A Locally cyclic group (?) (i.e., a group in which every finitely generated subgroup is cyclic) is either a Periodic group (?) (i.e., every element has finite order) or a Torsion-free group (?) (i.e., every non-identity element has infinite order).

Related facts

• Locally cyclic iff subquotient of rationals
• Equivalence of definitions of locally cyclic periodic group
• Equivalence of definitions of locally cyclic torsion-free group

Proof

Given: A locally cyclic group ${\displaystyle G}$.

To prove: For any non-identity elements ${\displaystyle g,h\in G}$, either both ${\displaystyle g}$ and ${\displaystyle h}$ have finite order or both have infinite order.
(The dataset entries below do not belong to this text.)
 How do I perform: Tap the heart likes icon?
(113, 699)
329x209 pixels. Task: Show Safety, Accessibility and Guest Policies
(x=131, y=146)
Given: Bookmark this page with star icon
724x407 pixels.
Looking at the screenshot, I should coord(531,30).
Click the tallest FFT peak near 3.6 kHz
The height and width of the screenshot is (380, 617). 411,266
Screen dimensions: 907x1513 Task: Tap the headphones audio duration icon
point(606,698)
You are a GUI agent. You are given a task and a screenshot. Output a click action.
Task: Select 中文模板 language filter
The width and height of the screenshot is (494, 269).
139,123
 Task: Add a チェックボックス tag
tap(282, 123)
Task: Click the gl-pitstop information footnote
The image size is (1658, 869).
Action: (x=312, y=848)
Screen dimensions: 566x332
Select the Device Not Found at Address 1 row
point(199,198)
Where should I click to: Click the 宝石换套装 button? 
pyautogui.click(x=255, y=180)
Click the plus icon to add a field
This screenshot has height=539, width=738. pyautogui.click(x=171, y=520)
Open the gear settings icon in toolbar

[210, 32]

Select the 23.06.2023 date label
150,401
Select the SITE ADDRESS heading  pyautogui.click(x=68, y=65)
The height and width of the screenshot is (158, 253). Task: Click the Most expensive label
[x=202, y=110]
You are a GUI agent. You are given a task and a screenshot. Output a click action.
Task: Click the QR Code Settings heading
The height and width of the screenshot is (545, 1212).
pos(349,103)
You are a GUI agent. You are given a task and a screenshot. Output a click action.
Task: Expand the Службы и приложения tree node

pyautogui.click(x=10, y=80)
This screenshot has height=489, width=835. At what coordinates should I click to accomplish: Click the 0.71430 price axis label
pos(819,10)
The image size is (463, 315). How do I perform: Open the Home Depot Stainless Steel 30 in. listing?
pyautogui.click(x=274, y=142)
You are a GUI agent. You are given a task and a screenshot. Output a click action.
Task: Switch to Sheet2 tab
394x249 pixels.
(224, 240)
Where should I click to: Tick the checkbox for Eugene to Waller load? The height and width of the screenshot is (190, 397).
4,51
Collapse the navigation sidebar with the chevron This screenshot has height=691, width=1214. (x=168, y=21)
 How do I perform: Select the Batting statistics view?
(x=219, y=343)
Proof: Consider the subgroup ${\displaystyle \langle g,h\rangle }$. Since ${\displaystyle G}$ is locally cyclic, there exists ${\displaystyle a\in G}$ such that ${\displaystyle \langle g,h\rangle =\langle a\rangle }$.

We consider two cases:

1. ${\displaystyle a}$ has infinite order: Both ${\displaystyle g}$ and ${\displaystyle h}$ must have infinite order, since they are both finite powers of ${\displaystyle a}$. We can think of them as nonzero elements of the group of integers, with ${\displaystyle a}$ identified with ${\displaystyle 1}$.
2. ${\displaystyle a}$ has finite order: Both ${\displaystyle g}$ and ${\displaystyle h}$ must have finite order, and in fact, their orders must divide the order of ${\displaystyle a}$. We can think of them as elements of the finite cyclic subgroup generated by ${\displaystyle a}$.